> **Data records**

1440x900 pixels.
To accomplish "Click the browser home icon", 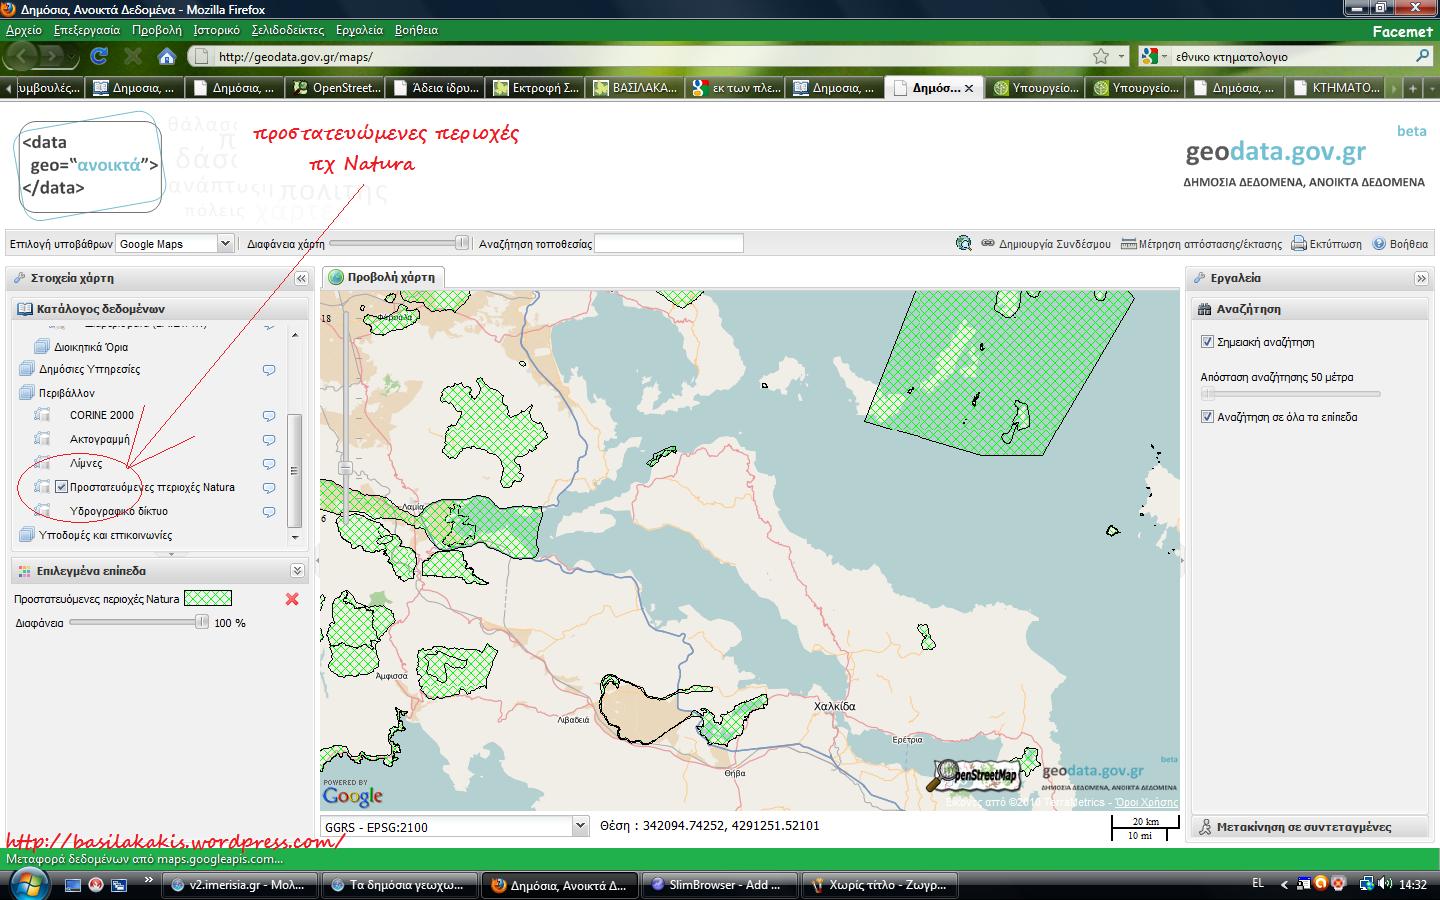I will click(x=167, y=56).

---

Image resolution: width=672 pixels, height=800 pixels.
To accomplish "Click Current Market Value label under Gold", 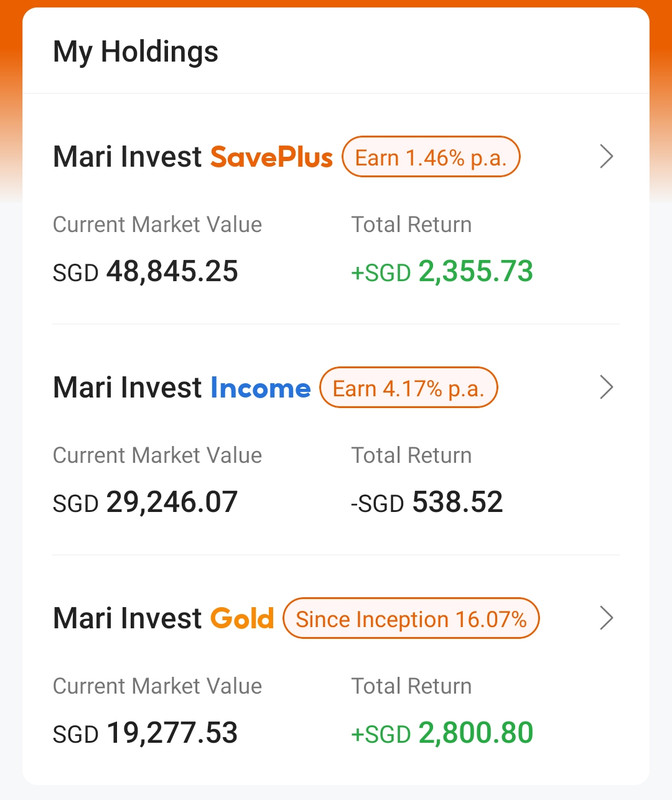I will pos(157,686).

...

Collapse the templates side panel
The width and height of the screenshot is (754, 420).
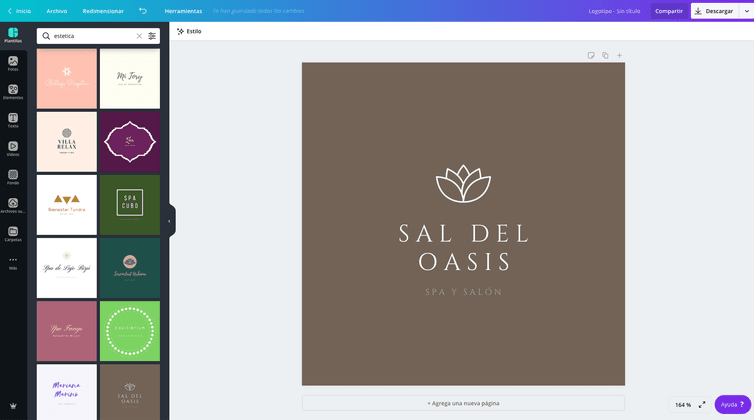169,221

> **Requirement**
Among the entries, how many lines carry "pixels"? Reply with a number and nothing else.

> **Written answer**
2